En 2009, le premier prix a été remis à Calliope, le yacht de 1909 restauré par Mayu, notre charpentier rollois, et le dernier, décerné en 2023, a récompensé Ida, un canot automobile de 1913 de 8 mètres sur 1,80 mètre. Retrouvé en Angleterre et rapatrié au chantier naval de Corsier-Port, où il avait été construit un siècle plus tôt, il a été magnifiquement restauré et équipé d’un moteur Felix reconditionné, conforme à sa mécanisation originale. Le projet de construction de Dom Juan a également reçu une subvention de la fondation Bolle. N. C. 

La machine à vapeur, comment ça marche ? 

Le site de l’association Chaloupe à vapeur est très bien documenté à tous les niveaux. Martin Cretegny, l’un de ses bénévoles, a su pour sa part se faire pédagogue pour expliquer le fonctionnement d’une machine à vapeur comme celle de Dom Juan : « Usuellement, le terme de moteur à explosion est utilisé pour les véhicules automobiles. Le terme correct devrait être moteur à combustion interne, car la combustion du carburant se fait à l’intérieur du cylindre – l’explosion. Celle-ci repousse le piston, et par le biais du mécanisme bielle-manivelle, transforme ce mouvement alternatif en rotation. La machine à vapeur est un moteur à combustion externe. La combustion génère de la chaleur qui va permettre la transformation de l’eau en vapeur – cette transformation se passe dans la chaudière à l’extérieur du moteur. La chaudière étant close, la pression va augmenter. Le cylindre se déplace alors sous cette pression et le système de bielle-manivelle va transformer ce déplacement alternatif en rotation. 
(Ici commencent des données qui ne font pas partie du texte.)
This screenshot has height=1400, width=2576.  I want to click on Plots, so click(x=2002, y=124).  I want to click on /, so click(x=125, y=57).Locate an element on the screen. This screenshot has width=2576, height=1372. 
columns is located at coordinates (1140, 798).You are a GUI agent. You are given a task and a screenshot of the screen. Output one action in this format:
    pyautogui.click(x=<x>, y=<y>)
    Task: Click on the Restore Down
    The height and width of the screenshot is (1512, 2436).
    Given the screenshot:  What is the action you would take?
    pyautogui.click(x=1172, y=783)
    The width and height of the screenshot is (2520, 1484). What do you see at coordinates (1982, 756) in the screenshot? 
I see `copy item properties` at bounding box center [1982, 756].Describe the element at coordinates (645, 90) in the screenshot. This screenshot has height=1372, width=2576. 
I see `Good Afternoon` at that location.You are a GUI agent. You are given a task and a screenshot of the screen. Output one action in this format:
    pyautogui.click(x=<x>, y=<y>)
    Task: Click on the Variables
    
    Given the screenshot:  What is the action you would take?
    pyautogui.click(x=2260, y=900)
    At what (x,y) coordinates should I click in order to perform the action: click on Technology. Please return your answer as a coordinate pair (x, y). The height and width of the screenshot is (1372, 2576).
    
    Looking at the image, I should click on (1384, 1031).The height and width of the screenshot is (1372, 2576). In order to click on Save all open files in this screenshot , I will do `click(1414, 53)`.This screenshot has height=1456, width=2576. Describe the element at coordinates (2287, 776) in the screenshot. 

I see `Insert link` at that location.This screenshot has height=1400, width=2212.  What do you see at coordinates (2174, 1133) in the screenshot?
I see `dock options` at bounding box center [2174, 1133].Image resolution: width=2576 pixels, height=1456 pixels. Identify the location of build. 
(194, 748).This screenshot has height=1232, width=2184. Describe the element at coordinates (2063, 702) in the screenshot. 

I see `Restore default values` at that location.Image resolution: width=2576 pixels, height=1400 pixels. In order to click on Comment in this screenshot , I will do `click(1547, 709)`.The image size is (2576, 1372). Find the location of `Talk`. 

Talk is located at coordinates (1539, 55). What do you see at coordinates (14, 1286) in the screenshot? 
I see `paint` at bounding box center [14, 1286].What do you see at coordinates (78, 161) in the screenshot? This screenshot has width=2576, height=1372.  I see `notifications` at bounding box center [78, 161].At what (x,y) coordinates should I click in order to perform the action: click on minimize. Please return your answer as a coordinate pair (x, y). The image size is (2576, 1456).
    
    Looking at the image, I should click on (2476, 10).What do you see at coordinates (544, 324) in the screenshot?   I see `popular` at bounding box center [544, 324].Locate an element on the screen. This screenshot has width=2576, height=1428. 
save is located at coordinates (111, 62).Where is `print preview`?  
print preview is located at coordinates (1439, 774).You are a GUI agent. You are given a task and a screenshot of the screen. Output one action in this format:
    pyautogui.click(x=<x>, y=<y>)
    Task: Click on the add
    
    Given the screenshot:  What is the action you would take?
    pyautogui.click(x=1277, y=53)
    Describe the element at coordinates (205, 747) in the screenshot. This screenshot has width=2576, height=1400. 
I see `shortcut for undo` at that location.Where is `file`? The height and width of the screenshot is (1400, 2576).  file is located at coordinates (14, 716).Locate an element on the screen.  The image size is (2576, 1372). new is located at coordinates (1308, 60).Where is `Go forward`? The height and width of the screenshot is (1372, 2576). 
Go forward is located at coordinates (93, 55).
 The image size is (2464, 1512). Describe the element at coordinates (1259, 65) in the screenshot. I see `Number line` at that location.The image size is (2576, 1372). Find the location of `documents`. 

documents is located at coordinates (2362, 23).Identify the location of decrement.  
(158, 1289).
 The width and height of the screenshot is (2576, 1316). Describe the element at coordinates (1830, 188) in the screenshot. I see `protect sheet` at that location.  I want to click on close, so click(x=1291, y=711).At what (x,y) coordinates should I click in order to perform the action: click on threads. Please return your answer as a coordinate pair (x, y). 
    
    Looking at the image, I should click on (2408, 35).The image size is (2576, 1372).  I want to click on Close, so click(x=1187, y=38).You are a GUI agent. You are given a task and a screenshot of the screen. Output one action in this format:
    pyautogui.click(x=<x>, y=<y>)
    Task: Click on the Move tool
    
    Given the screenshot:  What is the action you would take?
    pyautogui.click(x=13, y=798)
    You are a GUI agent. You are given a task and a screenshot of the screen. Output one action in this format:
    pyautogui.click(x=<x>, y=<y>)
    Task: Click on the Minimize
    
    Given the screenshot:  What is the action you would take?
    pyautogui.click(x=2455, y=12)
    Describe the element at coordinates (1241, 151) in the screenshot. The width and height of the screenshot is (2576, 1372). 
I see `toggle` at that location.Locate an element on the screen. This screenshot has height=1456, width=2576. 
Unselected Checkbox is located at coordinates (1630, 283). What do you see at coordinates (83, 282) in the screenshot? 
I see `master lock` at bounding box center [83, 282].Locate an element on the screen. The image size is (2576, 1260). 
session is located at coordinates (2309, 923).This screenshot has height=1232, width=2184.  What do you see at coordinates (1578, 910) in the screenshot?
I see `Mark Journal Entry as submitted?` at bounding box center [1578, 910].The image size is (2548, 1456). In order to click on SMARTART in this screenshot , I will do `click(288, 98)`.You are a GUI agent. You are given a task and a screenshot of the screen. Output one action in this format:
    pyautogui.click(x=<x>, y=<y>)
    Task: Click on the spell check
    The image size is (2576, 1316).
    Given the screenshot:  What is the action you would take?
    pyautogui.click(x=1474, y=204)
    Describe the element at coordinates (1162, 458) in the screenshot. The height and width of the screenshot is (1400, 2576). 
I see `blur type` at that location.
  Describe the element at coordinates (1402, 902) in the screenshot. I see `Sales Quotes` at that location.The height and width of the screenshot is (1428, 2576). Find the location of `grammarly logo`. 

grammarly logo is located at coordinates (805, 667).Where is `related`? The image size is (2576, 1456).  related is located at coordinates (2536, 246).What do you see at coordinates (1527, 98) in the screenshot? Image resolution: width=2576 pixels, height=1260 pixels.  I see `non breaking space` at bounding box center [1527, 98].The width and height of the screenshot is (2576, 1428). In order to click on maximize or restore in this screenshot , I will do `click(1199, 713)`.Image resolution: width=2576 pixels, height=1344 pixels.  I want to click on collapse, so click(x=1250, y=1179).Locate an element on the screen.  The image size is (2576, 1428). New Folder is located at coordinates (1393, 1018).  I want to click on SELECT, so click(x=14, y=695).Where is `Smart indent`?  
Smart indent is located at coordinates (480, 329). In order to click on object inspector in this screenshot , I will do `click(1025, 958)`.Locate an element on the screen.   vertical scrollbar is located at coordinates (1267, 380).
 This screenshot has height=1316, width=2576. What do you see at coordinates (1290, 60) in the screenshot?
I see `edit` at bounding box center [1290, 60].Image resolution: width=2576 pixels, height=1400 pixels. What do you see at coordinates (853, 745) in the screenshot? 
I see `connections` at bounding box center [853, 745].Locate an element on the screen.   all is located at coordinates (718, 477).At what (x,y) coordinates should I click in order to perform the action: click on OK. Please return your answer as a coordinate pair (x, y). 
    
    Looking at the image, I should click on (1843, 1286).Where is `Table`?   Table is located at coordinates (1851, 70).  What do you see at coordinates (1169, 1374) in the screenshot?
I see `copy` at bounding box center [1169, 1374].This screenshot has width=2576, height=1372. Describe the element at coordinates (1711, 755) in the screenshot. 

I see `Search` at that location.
« Le double effet : si vous prenez le pédalier de votre vélo pour réaliser un tour de pédales, votre pied gauche va succéder à votre pied droit. Chacun ne faisant que pousser vers le sol. D’ailleurs votre jambe et le pédalier sont une forme de bielle-manivelle double – jambe gauche et jambe droite. Dans le cas d’une machine à vapeur, nous parlons de double effet car la vapeur va être injectée successivement sus et sous le piston de manière à pousser puis tirer le piston. Le pilotage de l’injection se fait par le vilebrequin – pièce unique composée de l’ensemble des manivelles du moteur. Celui-ci possède un même système de bielle-manivelle servant à déplacer un tiroir qui va injecter successivement la vapeur sur et sous le piston et inversement ouvrir l’échappement pour évacuer la vapeur détendue. 

« Le moteur Compound (“composé”) possède plusieurs cylindres en série. Ainsi, la vapeur d’échappement du premier cylindre – haute pression – va être injectée dans un deuxième cylindre – basse pression. Un moteur Compound peut avoir deux, trois, voire quatre cylindres successifs permettant de bénéficier de l’ensemble de la détente de la vapeur. » N. C.